1: Forex Price Movement - Is Chaotic and Unpredictable But You Can Make Money Here's How
Don't let anyone tell you that can predict Forex price movement with scientific accuracy, it's a lie. Prices don't move science but you can make money, here's how.
2: Online Forex Trading - These Two Simple Equations Can Lead You to Huge Gains
Enclosed you will find two equations which most traders don't understand and that's why most traders lose. However if you understand them and incorporate them in your Forex trading strategy you could be on the road to huge gains.
3: Forex Education - 3 Essential Lessons From a Group of Super Traders
Here we are going to look at the most famous trading experiment of all time where a group of people with no experience were taught to trade in just two weeks and went on to make multi million dollar gains.
4: Trend Following System - Building a System For Triple Digit Annual Gains
Forex markets trend long term, they always have and they always will as long as we have a free market and the big trends which reflect the underlying economic cycle can last for many weeks, months or even years. If you learn to trend follow correctly you can make huge long term profits in around 30 minutes a day...
5: Forex Trading For Beginners - 10 Essential Tips For Forex Trading Success
If you are new to Forex trading you understand need to understand that 95% of trades lose. If you want to win you can but you need to follow these essential trading tips.

Saturday, May 9, 2009

REASONS TO JOIN FOREX

Trade on spreads as low as 1-2 pips, commission-free  Trade currencies and spot gold at FOREX.com.

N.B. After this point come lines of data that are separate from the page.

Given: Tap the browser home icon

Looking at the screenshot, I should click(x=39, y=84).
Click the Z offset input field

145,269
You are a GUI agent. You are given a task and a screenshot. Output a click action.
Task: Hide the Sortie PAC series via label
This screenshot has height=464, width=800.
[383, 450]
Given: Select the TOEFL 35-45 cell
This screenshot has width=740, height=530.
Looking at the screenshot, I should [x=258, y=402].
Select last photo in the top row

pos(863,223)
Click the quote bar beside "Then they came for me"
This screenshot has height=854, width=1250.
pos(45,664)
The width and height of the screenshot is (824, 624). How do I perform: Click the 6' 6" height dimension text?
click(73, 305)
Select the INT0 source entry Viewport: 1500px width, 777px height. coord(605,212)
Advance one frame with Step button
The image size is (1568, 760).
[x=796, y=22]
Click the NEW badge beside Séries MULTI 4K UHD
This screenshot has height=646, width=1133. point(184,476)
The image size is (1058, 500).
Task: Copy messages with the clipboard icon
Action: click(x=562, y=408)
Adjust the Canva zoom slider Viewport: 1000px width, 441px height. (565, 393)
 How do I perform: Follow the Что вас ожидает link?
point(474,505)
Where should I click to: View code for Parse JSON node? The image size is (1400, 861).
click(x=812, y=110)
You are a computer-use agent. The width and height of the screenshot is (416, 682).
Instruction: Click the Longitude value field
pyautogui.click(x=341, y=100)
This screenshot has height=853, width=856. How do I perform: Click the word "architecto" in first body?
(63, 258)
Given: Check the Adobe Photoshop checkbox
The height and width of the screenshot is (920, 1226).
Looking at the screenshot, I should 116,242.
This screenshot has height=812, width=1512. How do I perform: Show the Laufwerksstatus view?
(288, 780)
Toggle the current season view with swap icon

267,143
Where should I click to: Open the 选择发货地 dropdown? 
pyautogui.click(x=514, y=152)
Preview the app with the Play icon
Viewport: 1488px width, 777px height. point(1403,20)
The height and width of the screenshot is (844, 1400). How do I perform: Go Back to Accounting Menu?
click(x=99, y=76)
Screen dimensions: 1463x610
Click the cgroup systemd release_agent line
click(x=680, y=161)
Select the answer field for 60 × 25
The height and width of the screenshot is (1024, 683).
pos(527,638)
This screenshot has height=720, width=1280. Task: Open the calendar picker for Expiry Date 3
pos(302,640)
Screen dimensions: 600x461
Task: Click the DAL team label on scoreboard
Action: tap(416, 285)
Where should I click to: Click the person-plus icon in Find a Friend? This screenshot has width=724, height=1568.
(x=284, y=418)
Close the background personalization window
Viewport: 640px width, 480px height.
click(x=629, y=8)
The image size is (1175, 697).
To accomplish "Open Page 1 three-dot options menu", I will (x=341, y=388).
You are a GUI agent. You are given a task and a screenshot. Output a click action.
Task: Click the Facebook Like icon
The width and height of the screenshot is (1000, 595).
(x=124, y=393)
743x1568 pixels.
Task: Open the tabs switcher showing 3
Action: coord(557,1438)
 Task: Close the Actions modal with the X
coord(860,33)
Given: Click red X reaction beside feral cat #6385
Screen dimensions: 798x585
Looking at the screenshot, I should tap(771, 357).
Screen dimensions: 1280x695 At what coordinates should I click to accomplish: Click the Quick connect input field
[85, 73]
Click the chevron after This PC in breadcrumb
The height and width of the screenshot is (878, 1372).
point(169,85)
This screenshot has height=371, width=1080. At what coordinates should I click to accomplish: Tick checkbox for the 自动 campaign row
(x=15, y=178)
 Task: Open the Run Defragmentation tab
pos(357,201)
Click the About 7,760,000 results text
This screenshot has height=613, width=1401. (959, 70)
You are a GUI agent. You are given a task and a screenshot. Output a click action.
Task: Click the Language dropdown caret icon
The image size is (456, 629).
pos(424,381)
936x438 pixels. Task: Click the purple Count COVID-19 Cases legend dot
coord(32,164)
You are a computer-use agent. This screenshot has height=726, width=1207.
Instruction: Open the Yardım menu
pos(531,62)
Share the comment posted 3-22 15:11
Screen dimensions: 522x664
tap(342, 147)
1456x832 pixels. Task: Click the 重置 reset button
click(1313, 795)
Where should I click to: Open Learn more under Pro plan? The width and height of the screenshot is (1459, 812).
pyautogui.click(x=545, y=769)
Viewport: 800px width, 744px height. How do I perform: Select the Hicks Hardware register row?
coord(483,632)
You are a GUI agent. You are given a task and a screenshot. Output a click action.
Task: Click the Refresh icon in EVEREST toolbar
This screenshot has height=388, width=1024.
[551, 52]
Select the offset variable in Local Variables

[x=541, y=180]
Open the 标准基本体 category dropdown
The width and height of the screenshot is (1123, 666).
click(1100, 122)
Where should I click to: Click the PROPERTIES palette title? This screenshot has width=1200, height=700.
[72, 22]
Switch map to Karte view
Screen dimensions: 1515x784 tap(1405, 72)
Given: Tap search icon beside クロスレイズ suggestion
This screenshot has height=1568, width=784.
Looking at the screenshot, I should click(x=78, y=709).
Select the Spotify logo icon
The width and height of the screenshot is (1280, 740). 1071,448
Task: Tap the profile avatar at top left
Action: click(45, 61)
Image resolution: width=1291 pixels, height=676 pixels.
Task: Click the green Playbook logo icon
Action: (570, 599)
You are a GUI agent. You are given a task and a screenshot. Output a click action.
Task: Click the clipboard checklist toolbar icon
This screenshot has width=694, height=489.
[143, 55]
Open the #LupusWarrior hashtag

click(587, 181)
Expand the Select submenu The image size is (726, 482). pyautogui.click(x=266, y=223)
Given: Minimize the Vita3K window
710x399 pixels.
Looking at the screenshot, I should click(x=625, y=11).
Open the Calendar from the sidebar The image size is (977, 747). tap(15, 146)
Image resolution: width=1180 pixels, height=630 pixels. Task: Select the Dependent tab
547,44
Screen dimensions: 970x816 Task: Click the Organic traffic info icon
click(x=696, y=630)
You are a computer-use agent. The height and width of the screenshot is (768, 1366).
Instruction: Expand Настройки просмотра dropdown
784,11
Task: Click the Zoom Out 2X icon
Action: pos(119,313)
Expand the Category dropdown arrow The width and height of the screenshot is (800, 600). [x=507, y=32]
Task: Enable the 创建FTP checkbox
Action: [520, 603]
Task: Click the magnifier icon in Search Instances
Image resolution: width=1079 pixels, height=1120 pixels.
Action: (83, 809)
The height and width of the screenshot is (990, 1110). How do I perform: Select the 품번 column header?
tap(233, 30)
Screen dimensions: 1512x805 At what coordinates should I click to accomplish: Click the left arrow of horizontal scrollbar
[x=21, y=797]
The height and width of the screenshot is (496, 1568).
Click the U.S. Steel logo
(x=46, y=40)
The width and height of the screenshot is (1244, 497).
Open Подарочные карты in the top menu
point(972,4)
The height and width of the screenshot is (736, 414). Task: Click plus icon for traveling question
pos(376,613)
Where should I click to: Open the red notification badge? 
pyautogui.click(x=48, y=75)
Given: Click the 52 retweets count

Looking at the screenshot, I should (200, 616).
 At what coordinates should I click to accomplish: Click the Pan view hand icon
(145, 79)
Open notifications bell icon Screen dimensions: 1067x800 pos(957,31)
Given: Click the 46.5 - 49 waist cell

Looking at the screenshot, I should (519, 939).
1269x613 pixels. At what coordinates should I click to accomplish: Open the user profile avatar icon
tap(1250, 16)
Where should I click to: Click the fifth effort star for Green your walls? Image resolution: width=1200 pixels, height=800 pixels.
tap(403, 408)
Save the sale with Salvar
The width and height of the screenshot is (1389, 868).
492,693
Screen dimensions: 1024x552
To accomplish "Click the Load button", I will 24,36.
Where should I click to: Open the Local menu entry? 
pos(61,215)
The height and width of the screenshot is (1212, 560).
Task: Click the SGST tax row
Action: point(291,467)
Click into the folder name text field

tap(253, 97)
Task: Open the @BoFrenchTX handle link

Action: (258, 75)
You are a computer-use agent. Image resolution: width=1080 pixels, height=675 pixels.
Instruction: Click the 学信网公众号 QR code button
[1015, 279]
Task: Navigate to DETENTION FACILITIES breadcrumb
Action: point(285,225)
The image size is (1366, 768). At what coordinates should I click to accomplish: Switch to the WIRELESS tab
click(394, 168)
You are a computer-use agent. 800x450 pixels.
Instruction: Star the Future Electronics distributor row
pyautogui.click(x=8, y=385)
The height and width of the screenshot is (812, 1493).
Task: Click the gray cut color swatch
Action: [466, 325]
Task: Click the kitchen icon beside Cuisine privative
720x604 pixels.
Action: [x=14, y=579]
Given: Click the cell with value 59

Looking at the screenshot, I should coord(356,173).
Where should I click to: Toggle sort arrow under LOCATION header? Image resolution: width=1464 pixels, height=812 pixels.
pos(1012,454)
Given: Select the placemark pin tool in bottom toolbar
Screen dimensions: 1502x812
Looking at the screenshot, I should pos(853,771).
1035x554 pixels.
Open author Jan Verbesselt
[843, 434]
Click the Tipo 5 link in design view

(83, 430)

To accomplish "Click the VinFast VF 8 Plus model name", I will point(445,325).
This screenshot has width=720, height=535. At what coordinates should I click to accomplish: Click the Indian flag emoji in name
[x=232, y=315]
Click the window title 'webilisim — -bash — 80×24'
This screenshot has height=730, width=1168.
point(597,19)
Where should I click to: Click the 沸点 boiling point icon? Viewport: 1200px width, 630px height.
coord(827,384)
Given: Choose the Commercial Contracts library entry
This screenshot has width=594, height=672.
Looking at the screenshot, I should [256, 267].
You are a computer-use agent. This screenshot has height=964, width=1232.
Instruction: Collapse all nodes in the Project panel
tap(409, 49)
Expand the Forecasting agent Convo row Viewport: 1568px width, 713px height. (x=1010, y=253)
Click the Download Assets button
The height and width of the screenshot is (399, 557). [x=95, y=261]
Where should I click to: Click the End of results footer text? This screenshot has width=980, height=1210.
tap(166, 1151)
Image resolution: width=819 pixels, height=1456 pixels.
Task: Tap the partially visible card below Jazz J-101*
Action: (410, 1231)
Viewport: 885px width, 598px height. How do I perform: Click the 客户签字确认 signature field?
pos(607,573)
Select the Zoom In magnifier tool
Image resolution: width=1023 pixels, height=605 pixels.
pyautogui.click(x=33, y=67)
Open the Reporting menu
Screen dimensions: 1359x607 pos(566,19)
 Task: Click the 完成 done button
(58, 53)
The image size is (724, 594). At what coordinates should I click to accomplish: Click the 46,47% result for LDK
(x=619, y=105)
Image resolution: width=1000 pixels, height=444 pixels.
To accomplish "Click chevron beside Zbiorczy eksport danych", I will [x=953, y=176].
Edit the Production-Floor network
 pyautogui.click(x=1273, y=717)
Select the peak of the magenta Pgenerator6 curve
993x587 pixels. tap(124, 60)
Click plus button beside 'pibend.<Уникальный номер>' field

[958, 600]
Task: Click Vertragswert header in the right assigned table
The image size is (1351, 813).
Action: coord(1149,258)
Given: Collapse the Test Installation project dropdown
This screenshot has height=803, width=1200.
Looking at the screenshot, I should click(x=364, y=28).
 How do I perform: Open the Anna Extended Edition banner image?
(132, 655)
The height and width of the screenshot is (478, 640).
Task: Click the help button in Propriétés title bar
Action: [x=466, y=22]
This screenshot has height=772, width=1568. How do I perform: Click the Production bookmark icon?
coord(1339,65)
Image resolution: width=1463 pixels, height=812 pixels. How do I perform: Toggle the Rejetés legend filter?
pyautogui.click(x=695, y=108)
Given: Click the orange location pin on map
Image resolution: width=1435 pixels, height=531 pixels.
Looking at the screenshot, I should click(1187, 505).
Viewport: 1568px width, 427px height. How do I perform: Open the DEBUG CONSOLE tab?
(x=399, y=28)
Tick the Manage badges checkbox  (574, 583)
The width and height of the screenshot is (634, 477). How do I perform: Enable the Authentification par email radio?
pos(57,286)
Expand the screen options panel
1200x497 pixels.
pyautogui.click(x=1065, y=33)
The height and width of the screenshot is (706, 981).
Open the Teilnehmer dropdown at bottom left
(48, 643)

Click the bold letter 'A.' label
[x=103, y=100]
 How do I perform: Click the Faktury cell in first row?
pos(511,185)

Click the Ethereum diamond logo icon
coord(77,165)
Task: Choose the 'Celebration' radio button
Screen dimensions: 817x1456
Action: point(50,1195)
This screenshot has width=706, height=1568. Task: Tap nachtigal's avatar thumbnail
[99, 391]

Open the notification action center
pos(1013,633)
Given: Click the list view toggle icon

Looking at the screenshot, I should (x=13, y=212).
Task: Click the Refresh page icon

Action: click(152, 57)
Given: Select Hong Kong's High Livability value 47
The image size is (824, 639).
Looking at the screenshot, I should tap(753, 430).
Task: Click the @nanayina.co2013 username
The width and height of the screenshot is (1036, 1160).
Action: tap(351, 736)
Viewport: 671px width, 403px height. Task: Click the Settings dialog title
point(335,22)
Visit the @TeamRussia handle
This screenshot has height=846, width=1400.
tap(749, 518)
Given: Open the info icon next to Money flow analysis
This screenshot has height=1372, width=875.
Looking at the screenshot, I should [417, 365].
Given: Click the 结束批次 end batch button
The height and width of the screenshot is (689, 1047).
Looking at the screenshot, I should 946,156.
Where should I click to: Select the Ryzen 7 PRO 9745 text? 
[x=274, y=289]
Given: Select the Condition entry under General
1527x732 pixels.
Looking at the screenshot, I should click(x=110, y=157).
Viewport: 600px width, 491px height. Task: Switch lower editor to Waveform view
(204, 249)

Dealing spreads are as low as 1-2 pips on the most widely traded currency pairs. As always, you pay no commissions at FOREX.com, only the bid/offer spread. And with our fractional pips, you gain an extra digit of precision so that you can take advantage of smaller price movements.  Plus, you can enter orders at any price - even inside the spread - and trade around news events, major economic announcements and other times of high market volatility. 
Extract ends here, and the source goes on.